Geçtiğimiz dönem dört yıl ve bu dönemde yine ben KİT Komisyonu üyesi olarak görev yapıyorum. Bu denetimlerin sonucunda Mecliste raporlar tartışılırken nelerle karşılaştığımızın çelişkilerini buradan sizlerle paylaşmak istiyorum.

Şimdi, bu raporlar KİT Komisyonuna geldiğinde? Bakın, özellikle en büyük KİT kuruluşları olan Ziraat Bankası, Halk Bankası ve belediyelere kredi veren İller Bankası. Şimdi, bunlar geldiğinde soru soruyoruz. İşte şaibeli bir kredi var, bunu kime verdiniz? "Bankalar Kanunu'na göre bilgi veremem, yasak." E peki, Yüksek Denetleme Kurulu üyelerine, bizim adımıza görev yapan üyelere veriyorsunuz, bize bu bilgileri vermiyorsunuz.

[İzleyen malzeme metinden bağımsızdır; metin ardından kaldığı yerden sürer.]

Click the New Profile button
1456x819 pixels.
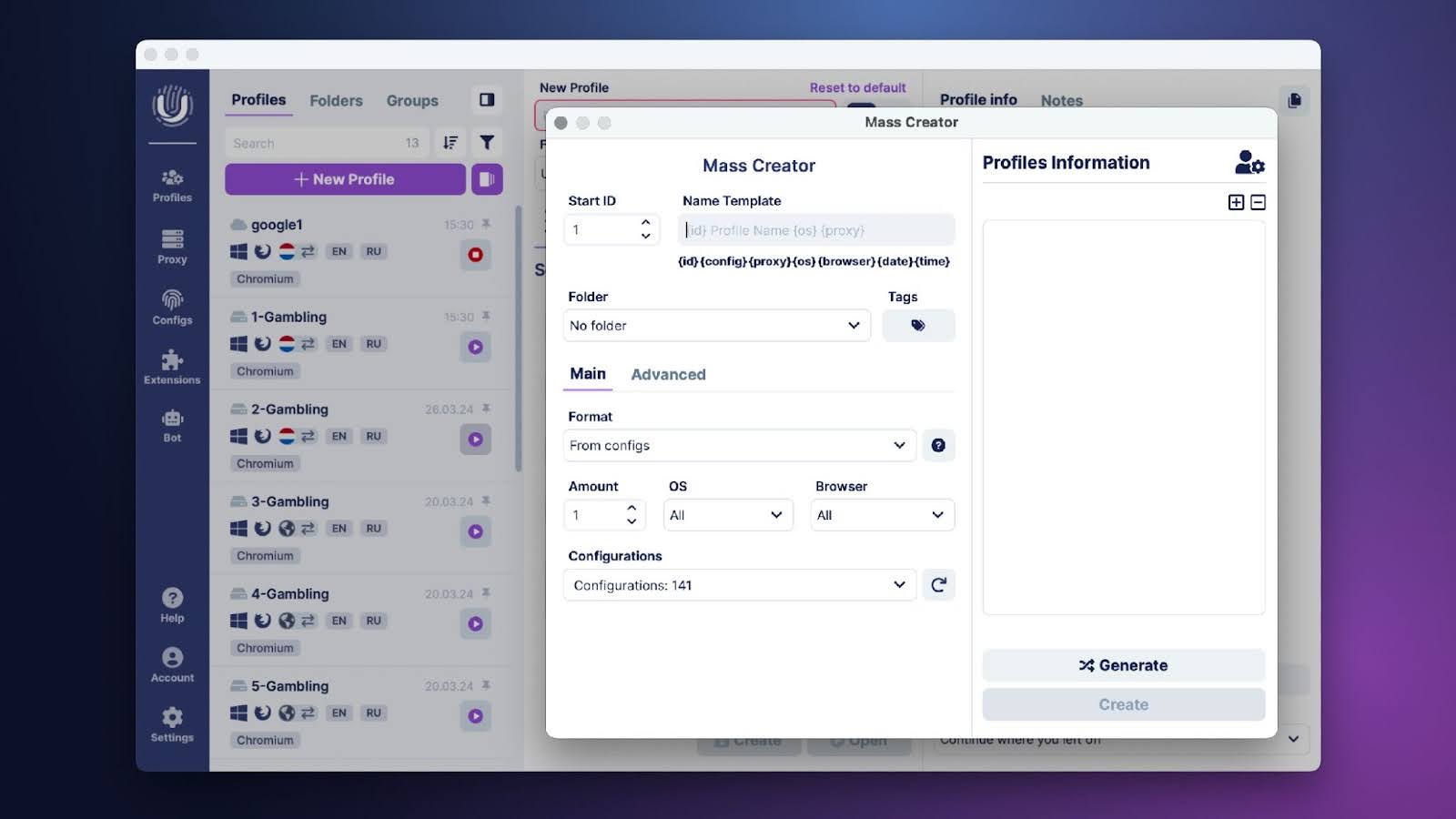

Şimdi, ben buradan Meclis Başkanlığına da seslenmek istiyorum: Bir denetim komisyonunda görev yapan milletvekillerine bu bilgilerin gizliliği doğru mudur, yanlış mıdır? Buna da bir çözüm bulunması lazım.

İller Bankası belediyelere kredi veriyor. Bu kredilerde yanlış, fazla, eksik verilenleri soruyoruz. Hangi belediyeye verdiniz, yandaş mı, muhalif mi, şu mu, bu mu? "Bilgi veremem, Bankalar Kanunu'na göre yasak." Yani biz bu şartlarda...

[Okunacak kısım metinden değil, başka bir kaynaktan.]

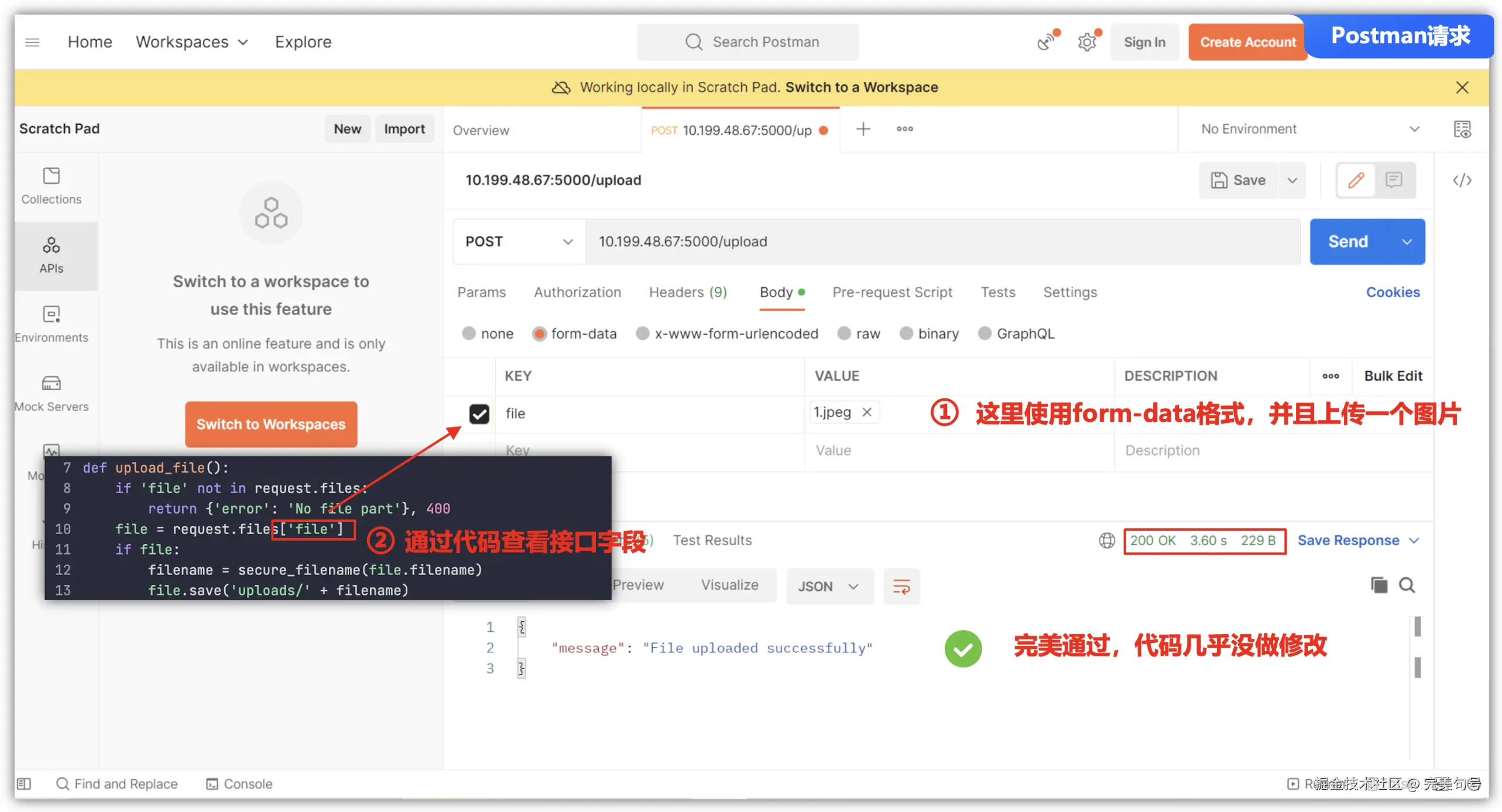Expand the No Environment dropdown
1502x812 pixels.
(1309, 129)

OKTAY SARAL (İstanbul) - İller Bankası...

NECATİ ÖZENSOY (Devamla) - Beyefendi, ben dört yıldır İller Bankasını denetliyorum orada. Benim...

OKTAY SARAL (İstanbul) - Ben de on iki yıl Of'da Belediye Başkanlığı yaptım. O dönemde ne olduğunu gördüm orada.

NECATİ ÖZENSOY (Devamla) - KİT Komisyonunda nelerle karşılaştığımızı...

Ben denetimden bahsediyorum, denetimden. Gidin, tutanaklara bakın. Sayın Canikli iyi bilir KİT Komisyon Başkanı olarak.

OKTAY SARAL (İstanbul) - İller Bankasının ne olduğunu gördüm ben o dönemde.

NECATİ ÖZENSOY (Devamla) - Bakın, İller Bankasındaki yetkililerin bize verdikleri cevaplar bunlar. İşte denetimin şeffaflığı ortada.

Yine, bu kurumların en büyüklerinden BOTAŞ, Türkiye'nin bütün doğal gaz ihtiyacını karşılayan ve birçok da yolsuzlukların olduğu, işte birçok yöneticisinin cezaevinde olduğu bir kurum. TPAO, aynı şekilde en büyük kurumlardan bir tanesi. Bunların denetimlerini basına kapalı yapıyoruz ama yine orada birtakım şeyler sorduğumuzda, işte, "Doğal gazı kaça alıyorsunuz?" veyahut "İran'a al ya da öde kapsamında kaç para ödediniz?" gibi sorular sorduğumuzda, bize verilen cevap: Petrol Kanunu'na göre bu bilgileri size vermem yasak.

Şimdi, Sayıştay Kanunu'yla ilgili en son geçen kanundan sonra YDK da Sayıştay bünyesine katıldı ve oradaki "performans" kelimesinin içi de boşaltılarak, artık, performansı da bir şekilde daralttıklarından dolayı bunu da denetleyemez hâle geldik. Şimdi, bütçenin şeffaf olması mı önemli yoksa bütçeden ayrılan kaynakların kimlere, nerelere, nasıl harcandığının denetlenmesinin şeffaf olması mı önemli?

Değerli milletvekilleri, KİT Komisyonu tutanaklarına ifade ettiklerimi aynen, bire bir görebilirsiniz. Orada bilmeden, etmeden yerinizden laf atarak bunu savunamazsınız.